Lakes District Health Board
- Location of the Lakes DHB (green) in New Zealand
- Formation: 1 January 2001; 25 years ago
- Founder: New Zealand Government
- Dissolved: 1 July 2022; 4 years ago
- Legal status: Active
- Purpose: DHB
- Services: Health and disability services
- Parent organization: Ministry of Health
- Website: www.lakesdhb.govt.nz

= Lakes District Health Board =

District health board of New Zealand

The Lakes District Health Board (Lakes DHB) was a district health board that provided healthcare to the area covered by Taupō and Rotorua districts in New Zealand. In July 2022, the Lakes DHB was merged into the national health service Te Whatu Ora (Health New Zealand).

==History==
The Lakes District Health Board, like most other district health boards, came into effect on 1 January 2001 established by the New Zealand Public Health and Disability Act 2000.

On 1 July 2022, the Lakes DHB and the other district health boards were disestablished, with Te Whatu Ora (Health New Zealand) assuming their former functions and operations including hospitals and health services. The Lakes DHB's functions and operations were subsumed into Te Whatu Ora's Te Manawa Taki division.

==Geographic area==
The area covered by the Lakes District Health Board is defined in Schedule 1 of the New Zealand Public Health and Disability Act 2000 and based on territorial authority and ward boundaries as constituted as at 1 January 2001. The area can be adjusted through an Order in Council.

==Governance==
The initial board was fully appointed. Since the 2001 local elections, the board has been partially elected (seven members) and in addition, up to four members get appointed by the Minister of Health. The minister also appoints the chairperson and deputy-chair from the pool of eleven board members.

==Demographics==

Lakes DHB served a population of 109,080 at the 2018 New Zealand census, an increase of 10,890 people (11.1%) since the 2013 census, and an increase of 10,761 people (10.9%) since the 2006 census. There were 38,886 households. There were 53,670 males and 55,407 females, giving a sex ratio of 0.97 males per female. The median age was 38.1 years (compared with 37.4 years nationally), with 23,766 people (21.8%) aged under 15 years, 20,220 (18.5%) aged 15 to 29, 47,655 (43.7%) aged 30 to 64, and 17,439 (16.0%) aged 65 or older.

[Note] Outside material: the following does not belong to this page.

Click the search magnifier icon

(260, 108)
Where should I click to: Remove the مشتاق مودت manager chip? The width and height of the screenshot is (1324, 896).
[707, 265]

Ethnicities were 67.8% European/Pākehā, 36.6% Māori, 4.7% Pacific peoples, 7.9% Asian, and 1.7% other ethnicities. People may identify with more than one ethnicity.

The percentage of people born overseas was 17.4, compared with 27.1% nationally.

Although some people objected to giving their religion, 50.6% had no religion, 34.3% were Christian, 1.5% were Hindu, 0.3% were Muslim, 0.5% were Buddhist and 6.0% had other religions.

Of those at least 15 years old, 14,238 (16.7%) people had a bachelor or higher degree, and 16,194 (19.0%) people had no formal qualifications. The median income was $28,800, compared with $31,800 nationally. 11,406 people (13.4%) earned over $70,000 compared to 17.2% nationally. The employment status of those at least 15 was that 41,505 (48.6%) people were employed full-time, 13,392 (15.7%) were part-time, and 4,353 (5.1%) were unemployed.

==Hospitals==

===Public hospitals===

- Rotorua Hospital in Ohinemutu, Rotorua, Rotorua Lakes has 233 beds and provides children's health, maternity, surgical, medical, geriatric and mental health services.
- Taupo Hospital in Hilltop, Taupō, Taupō District has 36 beds and provides surgical, medical and maternity services.

===Private hospitals===

- Southern Cross Hospital Rotorua in Springfield, Rotorua, Rotorua Lakes has 17 beds and provides medical and surgical services.